Sebring has eight churches, representing the same number of nominations, this, of course, in addition to the rural churches of S Township that represent other creeds as well.


The First Methodist Episcopal is the oldest of Sebring religious organizations, and with its 250 members is the largest of these church bodies today. This congregation was founded in 1899, organized in 1900 and the church building also erected in 1900. This was put up at a cost of $16,000 and a parsonage added at a cost of $6,000. Rev. J. M. Schafer is the present pastor.


The Church of Christ vas founded and organized in 1900 and the church structure put up the same year at a cost of $4,500. The parsonage put up in connection cost $4,000. The congregation has 225 members, with Rev.

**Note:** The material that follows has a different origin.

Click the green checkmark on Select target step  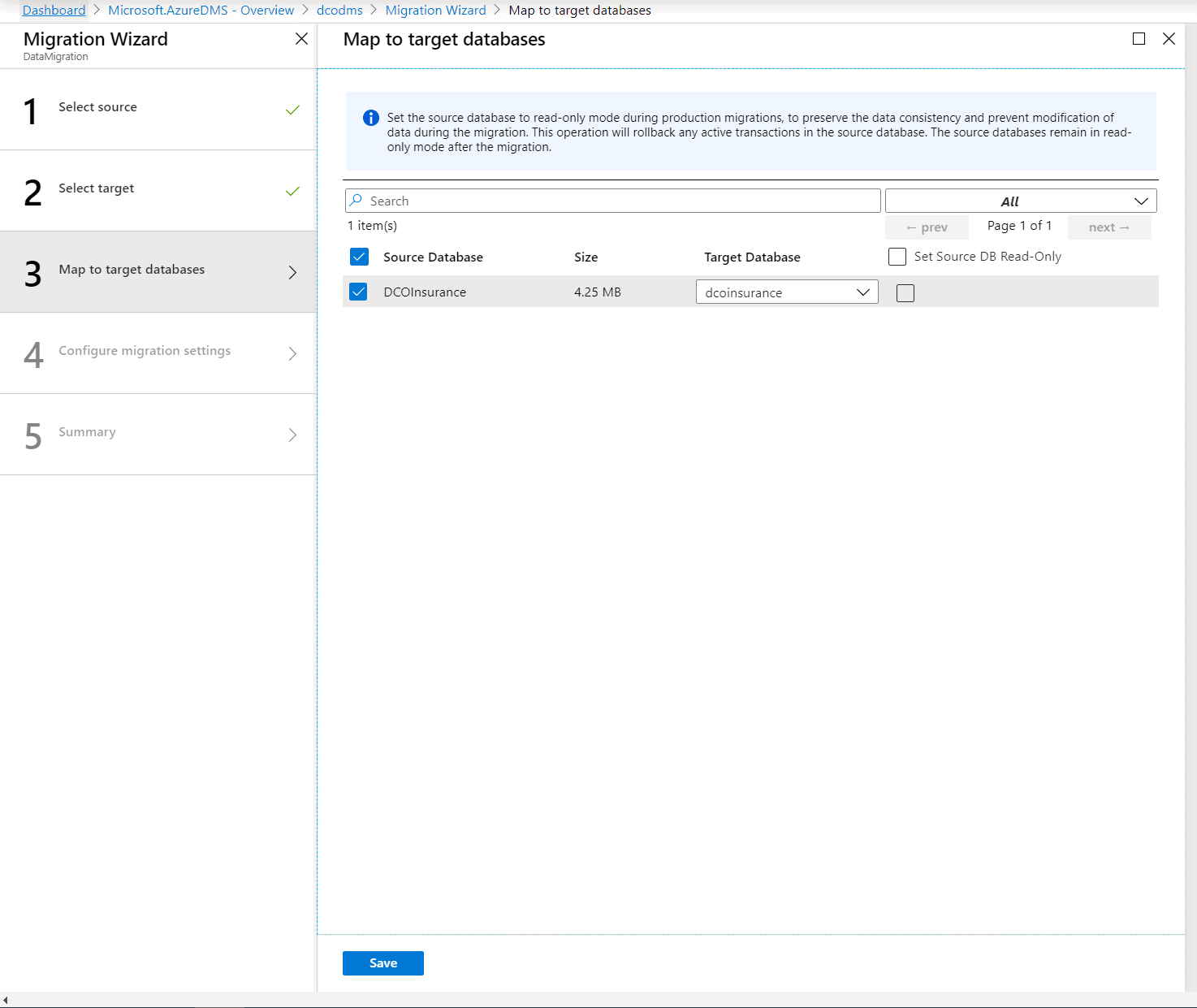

Harry H. Elwinger as pastor.


The United Presbyterian Church at Sebring was founded in 1900, organized in 1901 and the church building erected in 1902. It is a substantial building that represents an expenditure of $20,000, the parsonage costing an additional $5,000. Rev. D. T. McCalmont is pastor of this congregation of 150.


St. Ann's Roman Catholic parish was founded in 1900 and in 1910 the congregation was formally organized and a church built at a cost of $10,000. The church has 100 members, Rev. J. A. Powers being the present pastor.


The Presbyterian Church congregation dates back to 1900. It was organized in 1901 and the present church was erected in 1902 at an expense of $13,000. The parsonage was built at a cost. of $5,000. This congregation has 175 members, Rev. J. I. Gregory being pastor.


The Evangelical Lutheran Church was organized in 1913 and the church building erected in 1915 at an expenditure of $6,500, the parsonage costing an additional $4,500. The church has sixty members, in charge of Rev. Guy S. Boyer.


St. Matthew's Episcopal Mission is located in East Ohio Avenue and is one of the newer congregations of Sebring. Rev. Rob Roy Remington is rector of this parish.


The First Baptist Church is another thriving Sebring congregation. Rev. S. M. Smalley is pastor of this church and J. P. Watson superintendent of the Sunday school.


PUBLIC AFFAIRS


Sebring was incorporated as a village immediately on its founding, or in June, 1899, and at the first village election A. E. Albright was named mayor ; G. S. Haggart, clerk ; W. L. Murphy, treasurer ; W. H. Beatty, marshal and Edward Flentke, Samuel Dobbs, Joseph Moon, Millard Cochran, Charles Strasser and William Carnahan, councilmen.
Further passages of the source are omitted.